La ciudad se desparrama
Madrid crece, la ciudad se desparrama, no cabemos todos dentro y los que sobran han de buscarse fuera un lugar bajo el sol. Llegan a Madrid viajeros de todas partes para gestionar sus negocios y ordenar sus papeles en la Administración, y si no fuera porque les dejamos hueco, pereceríamos todos en el tumulto. No es cierto que los asuntos administrativos se resuelvan en las comunidades autónomas. Siempre queda el documento importante y la entrevista crucial que se necesitan sustanciar en Madrid.Y la Administración, mientras tanto, crece, para dar cumplida respuesta a esa demanda. Sus covachuelas se multiplican al objeto de dar cabida a la multitud de nuevos funcionarios que llegan cargados de ilusiones, voluntariosos de afanes, vírgenes del absentismo laboral que posiblemente les atacará cuando cumplan el primer trienio.
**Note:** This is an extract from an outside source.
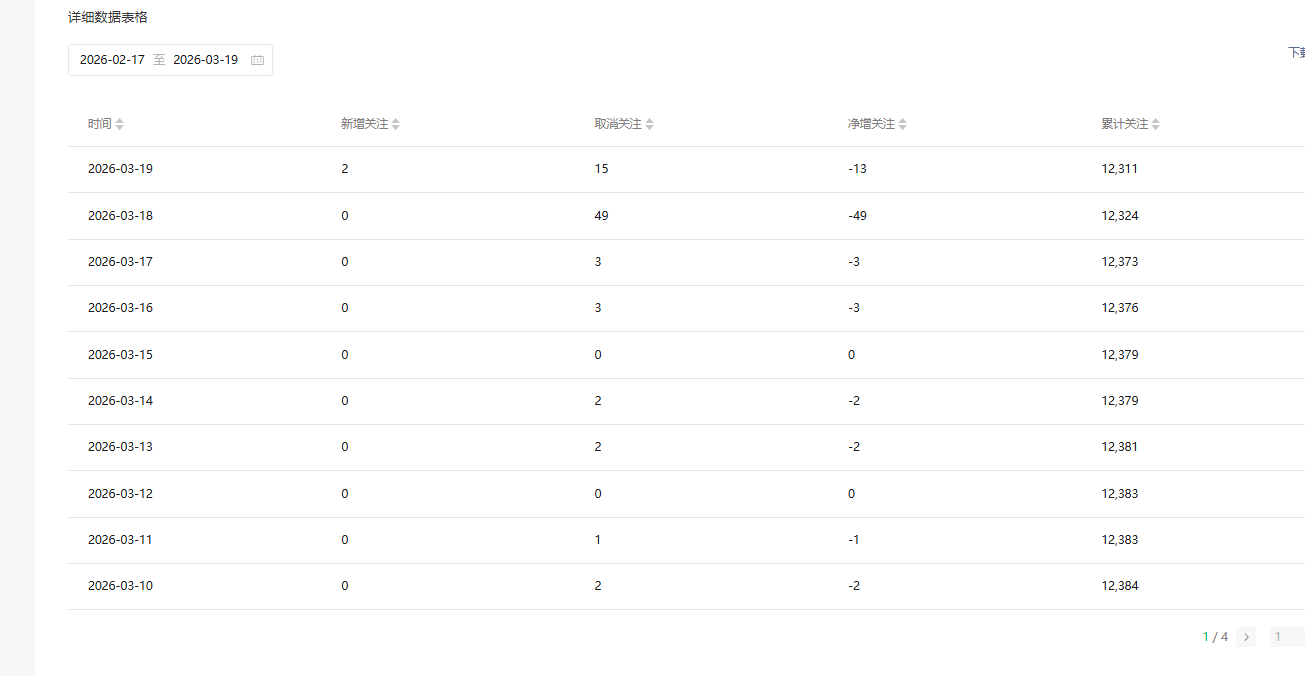Select the end date 2026-03-19 field
This screenshot has width=1305, height=676.
(205, 60)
La función pública ya es un ente autónomo tan abigarrado y potente que desborda al propio Estado, y además constituye una carga económica difícil de soportar. Los ministros de Hacienda tienen la misión de resolver el coste de ese fabuloso monto de edificios, despachos, material inventariable y no inventariable, teléfonos, faxes, vehículos y, principalmente, la nómina de los funcionarios, con sus sueldos base, complementos de destino, pluses y trienios, que constituyen, precisamente, el renglón principal del gasto. Lo cual obliga a incrementar las cargas impositivas y son los propios ciudadanos quienes han de sufragar aquel presupuesto con un porcentaje de sus ingresos.
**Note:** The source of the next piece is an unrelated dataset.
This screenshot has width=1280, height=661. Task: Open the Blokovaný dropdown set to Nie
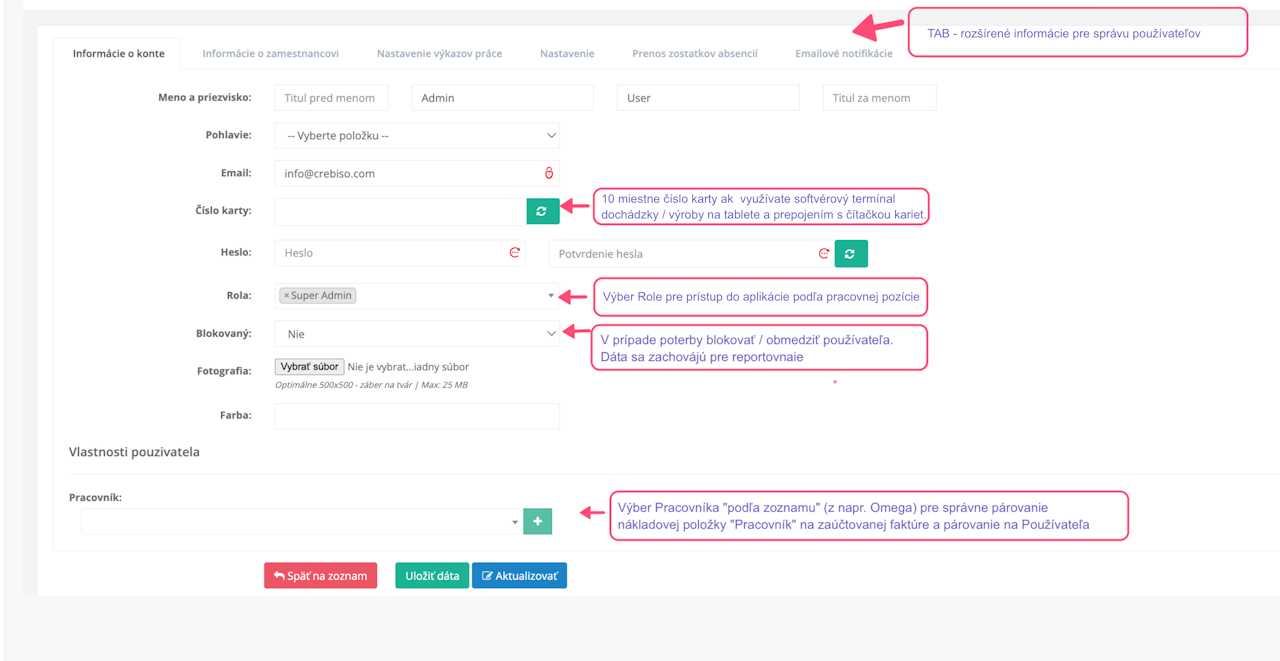pyautogui.click(x=417, y=334)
Pero una cosa es la utopía y otra la cruda realidad, y un problema derivado se les plantea a los ministros de Hacienda: depurar censos, vigilar actividades, inspeccionar cuentas. Es una tarea ímproba, que precisa recursos técnicos y humanos a su vez, y ha de adquirir sofisticados ingenios electrónicos, contratar más funcionarios, que sepan manejarlos con diligencia y pericia para que ningún ciudadano eluda sus obligaciones fiscales. Los funcionarios responsables asumen estos cometidos como si les fuera en ellos la ida, no sólo en aras de la estricta probidad profesional -que la tienen, y muy arraigada , sino porque son conscientes de que, si los ciudadanos no pagan, ellos no cobran. El rastreo, el cálculo, el requerimiento, la inspección y la pena generan complicados trámites, el organigrama burocrático se va enmarañando sin solución de continuidad, ha de nutrir las plantillas con nuevas promociones de funcionarios. Y, de esta manera, la capital administrativa del Reino crece, sus habitantes se ven forzados a desparramarse por los pueblos de la Comunidad e incluso alcanzar a las comunidades limítrofes. Quizá no sea en el año 2000, pero, mediado el próximo siglo, Madrid llegará hasta Cádiz.
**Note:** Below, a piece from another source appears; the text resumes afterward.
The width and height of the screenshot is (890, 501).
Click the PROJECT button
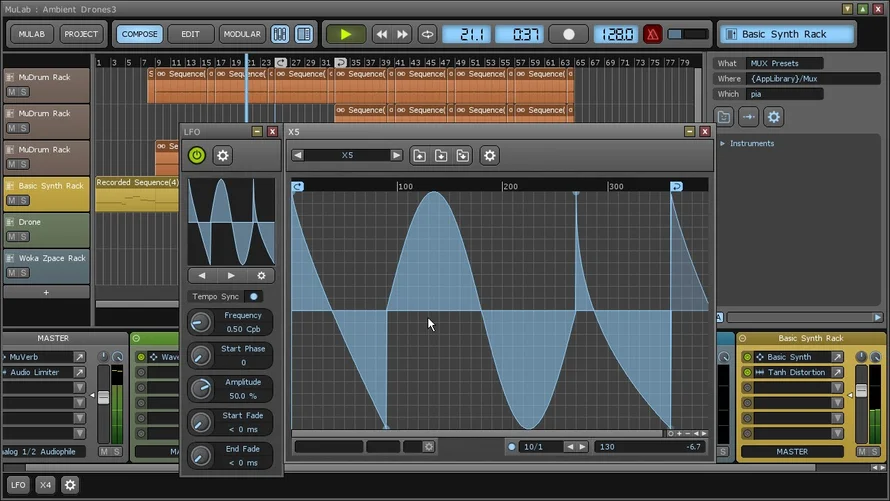coord(81,34)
La progresión creciente del funcionariado permite determinar estas previsiones mediante una sencilla operación matemática: si 150 años atrás había X funcíonarios y en 1994 han pasado a X elevado a n, en el 2050 serán X elevado a una barbaridad. Expresado el cálculo en otros terminos: España entera. Hace apenas 150 años, la Administración pública se resolvía con cuatro gatos y un ministro, vamos a decir. Reinaba entonces Isabel II, y su Ministerio de Estado que era el más importante del Gobierno, pues atendía las relaciones con el extranjero, diplomacia, tratados de paz, alianza y comercio, entre otros asuntos lo gestionaba una plantilla compuesta por el ministro, el subsecretario, cuatro jefes de sección, cuatro oficiales, siete auxiliares, un archivero y cinco oficiales de archivo: 23 funcionarios en total. Un dispendio para la época, según el pueblo de Madrid, que los acusaba de vivir del cuento y los llamaba chupatintas.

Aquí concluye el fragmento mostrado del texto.